Rev. 3 — 1 September 2015
© Ampleon The Netherlands B.V. 2015. All rights reserved.
2 of 27
AN10858
174 MHz to 230 MHz DVB-T power amplfier with the BLF578
1. Introduction
Over the past few years, new product design in the broadcast industry has been
dominated by emerging digital modulation standards, particularly for new digital terrestrial
television transmitter systems.
DVB-T OFDM modulation produces crest factors of around 13 dB, causing peak power
levels within transmitter power amplifiers of more than 20 times the average (thermal)

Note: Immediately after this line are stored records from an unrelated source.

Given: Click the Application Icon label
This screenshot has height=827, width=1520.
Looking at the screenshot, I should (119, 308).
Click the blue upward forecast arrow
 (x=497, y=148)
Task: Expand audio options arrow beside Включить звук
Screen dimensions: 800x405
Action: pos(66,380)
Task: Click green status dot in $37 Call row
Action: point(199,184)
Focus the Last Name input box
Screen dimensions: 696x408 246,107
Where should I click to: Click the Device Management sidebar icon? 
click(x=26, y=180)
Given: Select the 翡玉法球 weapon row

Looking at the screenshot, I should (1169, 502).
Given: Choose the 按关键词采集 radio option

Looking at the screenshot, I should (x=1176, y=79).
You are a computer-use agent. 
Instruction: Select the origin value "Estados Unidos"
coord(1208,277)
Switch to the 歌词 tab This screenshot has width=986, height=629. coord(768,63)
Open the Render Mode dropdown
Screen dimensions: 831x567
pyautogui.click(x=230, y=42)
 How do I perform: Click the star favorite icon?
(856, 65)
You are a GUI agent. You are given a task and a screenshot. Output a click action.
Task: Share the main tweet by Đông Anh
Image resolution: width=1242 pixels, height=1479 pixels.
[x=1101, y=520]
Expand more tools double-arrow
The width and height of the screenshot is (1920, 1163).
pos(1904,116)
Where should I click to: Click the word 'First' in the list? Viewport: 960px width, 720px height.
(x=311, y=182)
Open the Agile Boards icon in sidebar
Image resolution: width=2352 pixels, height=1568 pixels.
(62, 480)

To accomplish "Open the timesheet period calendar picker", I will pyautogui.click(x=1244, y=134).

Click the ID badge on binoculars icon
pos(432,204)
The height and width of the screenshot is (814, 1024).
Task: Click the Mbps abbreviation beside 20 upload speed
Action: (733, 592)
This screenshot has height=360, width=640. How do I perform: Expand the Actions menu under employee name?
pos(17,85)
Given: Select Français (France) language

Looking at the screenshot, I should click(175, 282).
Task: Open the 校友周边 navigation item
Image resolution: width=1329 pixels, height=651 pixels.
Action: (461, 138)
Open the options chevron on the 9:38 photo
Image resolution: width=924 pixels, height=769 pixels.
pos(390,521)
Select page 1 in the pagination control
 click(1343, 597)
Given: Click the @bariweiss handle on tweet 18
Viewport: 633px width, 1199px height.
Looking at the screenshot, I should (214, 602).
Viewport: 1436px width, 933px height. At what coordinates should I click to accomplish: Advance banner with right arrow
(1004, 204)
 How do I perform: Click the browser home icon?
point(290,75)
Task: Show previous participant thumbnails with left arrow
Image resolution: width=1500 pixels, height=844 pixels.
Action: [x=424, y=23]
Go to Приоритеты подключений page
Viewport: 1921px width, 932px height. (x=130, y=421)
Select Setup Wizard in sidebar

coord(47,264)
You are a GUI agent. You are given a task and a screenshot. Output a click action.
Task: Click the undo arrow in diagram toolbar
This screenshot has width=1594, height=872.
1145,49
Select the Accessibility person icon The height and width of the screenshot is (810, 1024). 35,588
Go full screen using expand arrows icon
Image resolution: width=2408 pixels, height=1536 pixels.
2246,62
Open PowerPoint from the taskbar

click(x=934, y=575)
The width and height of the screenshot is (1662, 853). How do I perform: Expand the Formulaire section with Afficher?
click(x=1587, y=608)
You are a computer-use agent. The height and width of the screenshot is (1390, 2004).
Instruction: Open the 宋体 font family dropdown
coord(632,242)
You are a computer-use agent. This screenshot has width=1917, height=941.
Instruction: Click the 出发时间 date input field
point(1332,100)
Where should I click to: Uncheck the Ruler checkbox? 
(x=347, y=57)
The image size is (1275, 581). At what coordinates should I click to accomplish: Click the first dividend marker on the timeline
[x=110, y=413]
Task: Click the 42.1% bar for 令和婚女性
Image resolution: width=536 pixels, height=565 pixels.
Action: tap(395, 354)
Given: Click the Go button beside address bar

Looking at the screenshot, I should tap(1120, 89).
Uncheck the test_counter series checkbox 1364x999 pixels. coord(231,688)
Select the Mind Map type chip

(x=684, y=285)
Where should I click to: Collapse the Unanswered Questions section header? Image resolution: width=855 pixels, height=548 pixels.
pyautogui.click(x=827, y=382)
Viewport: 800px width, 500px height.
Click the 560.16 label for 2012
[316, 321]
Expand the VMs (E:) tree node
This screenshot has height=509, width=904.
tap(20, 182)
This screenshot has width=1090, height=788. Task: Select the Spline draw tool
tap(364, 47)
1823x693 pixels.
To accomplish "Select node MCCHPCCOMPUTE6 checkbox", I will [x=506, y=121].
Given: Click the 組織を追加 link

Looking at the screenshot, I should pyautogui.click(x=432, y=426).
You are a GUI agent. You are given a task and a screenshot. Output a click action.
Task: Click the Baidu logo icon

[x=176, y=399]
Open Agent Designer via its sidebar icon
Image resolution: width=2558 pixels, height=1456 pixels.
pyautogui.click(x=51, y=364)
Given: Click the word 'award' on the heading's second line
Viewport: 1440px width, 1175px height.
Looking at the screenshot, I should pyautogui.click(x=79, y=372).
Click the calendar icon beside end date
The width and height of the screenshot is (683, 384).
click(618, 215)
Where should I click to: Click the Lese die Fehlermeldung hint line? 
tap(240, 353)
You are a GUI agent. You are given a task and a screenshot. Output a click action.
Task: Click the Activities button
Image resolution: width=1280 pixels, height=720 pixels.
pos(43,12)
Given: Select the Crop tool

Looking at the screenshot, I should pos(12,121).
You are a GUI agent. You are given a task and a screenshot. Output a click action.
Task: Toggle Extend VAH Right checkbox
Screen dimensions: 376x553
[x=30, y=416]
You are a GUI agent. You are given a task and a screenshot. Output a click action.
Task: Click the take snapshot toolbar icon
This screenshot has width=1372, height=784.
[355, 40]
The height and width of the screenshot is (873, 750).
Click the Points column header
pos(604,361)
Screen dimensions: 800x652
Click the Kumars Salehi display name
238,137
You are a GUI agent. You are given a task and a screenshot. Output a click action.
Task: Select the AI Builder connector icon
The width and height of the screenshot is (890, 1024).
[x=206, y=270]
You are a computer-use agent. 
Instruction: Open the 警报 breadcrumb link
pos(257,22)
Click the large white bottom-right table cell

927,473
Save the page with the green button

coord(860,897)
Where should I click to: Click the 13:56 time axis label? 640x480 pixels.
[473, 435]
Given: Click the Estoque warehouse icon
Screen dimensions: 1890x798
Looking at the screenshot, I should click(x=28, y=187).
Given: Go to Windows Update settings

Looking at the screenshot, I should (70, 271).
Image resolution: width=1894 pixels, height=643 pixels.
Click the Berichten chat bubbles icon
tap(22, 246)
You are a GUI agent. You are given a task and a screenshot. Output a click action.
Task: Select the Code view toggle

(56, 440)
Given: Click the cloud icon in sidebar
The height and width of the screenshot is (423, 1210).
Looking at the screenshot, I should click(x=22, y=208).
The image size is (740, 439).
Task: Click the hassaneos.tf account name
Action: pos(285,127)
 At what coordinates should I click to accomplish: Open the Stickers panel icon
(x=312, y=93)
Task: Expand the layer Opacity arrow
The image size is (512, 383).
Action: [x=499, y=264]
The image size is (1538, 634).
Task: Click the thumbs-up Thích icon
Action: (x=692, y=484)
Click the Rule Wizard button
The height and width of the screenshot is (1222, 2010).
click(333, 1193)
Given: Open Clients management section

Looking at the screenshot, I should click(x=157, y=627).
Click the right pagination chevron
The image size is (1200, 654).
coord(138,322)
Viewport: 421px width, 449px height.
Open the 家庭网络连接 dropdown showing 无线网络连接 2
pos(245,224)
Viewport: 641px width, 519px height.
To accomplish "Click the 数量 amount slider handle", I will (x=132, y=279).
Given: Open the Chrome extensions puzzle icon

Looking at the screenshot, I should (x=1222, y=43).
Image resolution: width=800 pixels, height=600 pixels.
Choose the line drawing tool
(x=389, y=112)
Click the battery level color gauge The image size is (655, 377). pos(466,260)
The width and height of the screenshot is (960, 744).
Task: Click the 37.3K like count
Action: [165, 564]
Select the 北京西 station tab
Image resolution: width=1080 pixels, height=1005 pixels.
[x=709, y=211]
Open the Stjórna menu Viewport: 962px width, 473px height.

power level. These high peak powers create design challenges, such as determining the
size and shape of RF components suitable for short voltage peaks, and which are often
critical. However, the low average power presents an opportunity to use high-power
components in more compact designs than would be possible if continuous operation at
peak power were required.
The BLF578 is a 1200 W LDMOS power transistor for broadcast transmitter applications
and industrial applications from 10 MHz to 500 MHz. The transistor can deliver an
average of 200 W DVB-T over the full VHF band. The excellent ruggedness of this device
makes it ideal for digital transmitter applications. This application note describes the use
of the BLF578 in the design of a compact broadband power amplifier intended for
high-PAR DVB-T service in the 174 MHz to 230 MHz VHF television band.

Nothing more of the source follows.